Currently the orthopedic surgeon community boasts a number of organizations, groups, and individuals pushing for change, in addition to the AAOS’s Diversity Advisory Board. The predominantly African American J. Robert Gladden Orthopaedic Society, the Ruth Jackson Orthopaedic Society of female orthopedic physicians, and the Association of Latino Orthopaedic Surgeons are all energetic advocates, as is Nth Dimensions, the Perry Initiative, and various ad hoc and individual endeavors.

These are all strong proponents for their own groups in their own way. But history has shown in so many cases that concerted rather than individual action empowers advocacy, and what orthopedic surgery needs in its current situation of gross underrepresentation of minorities and women is an enhanced campaign to raise awareness and redouble persuasion.

One of many examples of the power of collective action is the Association of Minority Health Professions Schools founded by Dr. Louis Sullivan in 1977.* Dr. Sullivan (later secretary of the Department of Health & Human Services) was at that time the founding dean of Morehouse School of Medicine. Morehouse had been launched on a shoestring and needed funding urgently. Other Black health schools, such as Meharry Medical College and Tuskegee College of Veterinary Medicine, were in even more pressing financial need. The coalition of schools that Dr. Sullivan organized became a powerful force in Congress and the National Institutes of Health, magnitudes more effective in raising funds from government and other sources than the best individual efforts of the separate institutions.

Dr. Sullivan’s association is only one of a multitude of historical examples of the effectiveness of unified action. AAOS currently has no single officer charged with bringing together the efforts of the change assets that already exist. It could, perhaps should, have someone in that position. AAOS could invest that same office with a mandate to survey the other medical specialties and bring to bear the most effective diversity, equity, and inclusion (DEI) practices in their arsenals.

Finally, despite the attention AAOS has brought to DEI needs, a look at the organization’s strategic goals, its core values, and its “key enablers” finds not a single mention of diversity or inclusion. Given the country’s current focus on the need for equality, given the poor performance of the orthopedic surgery specialty in terms of inclusion, the obvious question is: Should there not be an official declaration positing diversity as a primary AAOS desideratum?

There is recent precedent for this in the American College of Physicians/American Board of Internal Medicine’s Physician Charter on Professionalism, which includes “social justice” as a primary goal of medical practice. This highlights and reinforces the humanitarian strivings of the profession. In light of the paralysis illuminated by Ms. McFarling’s STAT article, a clear, concise declaration by the AAOS of the value and need for DEI as a central component of the organization’s values should be high on the AAOS order of business. A commitment in that form would serve as a powerful catalyst for bringing orthopedic surgery into step with its sister specialties, as well as affirming the core egalitarian principle that underlies all of medical care.

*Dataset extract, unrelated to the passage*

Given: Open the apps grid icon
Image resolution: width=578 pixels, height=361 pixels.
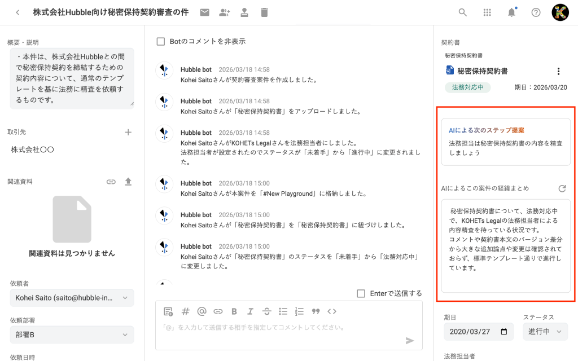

Dr. White is the Ellen and Melvin Gordon Distinguished Professor of Medical Education and Professor of Orthopedic Surgery at Harvard Medical School, Boston. Dr. Chanoff is a founding board member of the Augustus A. White III Institute for Healthcare Equity. Neither Dr. White nor Dr. Chanoff reported any conflicts of interest. A version of this article first appeared on Medscape.com.

Correction, 2/1/22: An earlier version of this article omitted the title of "Dr." before Dr. Louis Sullivan's name.